═══ RECORD SET

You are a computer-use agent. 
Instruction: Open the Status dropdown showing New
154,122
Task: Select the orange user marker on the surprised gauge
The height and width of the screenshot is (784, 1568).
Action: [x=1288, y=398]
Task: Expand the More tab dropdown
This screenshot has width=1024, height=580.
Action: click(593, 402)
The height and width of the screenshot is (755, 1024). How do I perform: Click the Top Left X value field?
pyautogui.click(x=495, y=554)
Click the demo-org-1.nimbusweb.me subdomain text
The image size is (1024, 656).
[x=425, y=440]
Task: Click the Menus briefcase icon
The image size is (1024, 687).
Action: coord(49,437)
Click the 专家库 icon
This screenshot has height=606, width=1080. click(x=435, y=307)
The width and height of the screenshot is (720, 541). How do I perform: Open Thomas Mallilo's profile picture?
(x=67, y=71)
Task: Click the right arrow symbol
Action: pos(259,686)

══════

** WORK REQUIRED **
Repeat the full set of records above character for character.

** ANSWER TO THE PROBLEM **
You are a computer-use agent. 
Instruction: Open the Status dropdown showing New
154,122
Task: Select the orange user marker on the surprised gauge
The height and width of the screenshot is (784, 1568).
Action: [x=1288, y=398]
Task: Expand the More tab dropdown
This screenshot has width=1024, height=580.
Action: click(593, 402)
The height and width of the screenshot is (755, 1024). How do I perform: Click the Top Left X value field?
pyautogui.click(x=495, y=554)
Click the demo-org-1.nimbusweb.me subdomain text
The image size is (1024, 656).
[x=425, y=440]
Task: Click the Menus briefcase icon
The image size is (1024, 687).
Action: coord(49,437)
Click the 专家库 icon
This screenshot has height=606, width=1080. click(x=435, y=307)
The width and height of the screenshot is (720, 541). How do I perform: Open Thomas Mallilo's profile picture?
(x=67, y=71)
Task: Click the right arrow symbol
Action: pos(259,686)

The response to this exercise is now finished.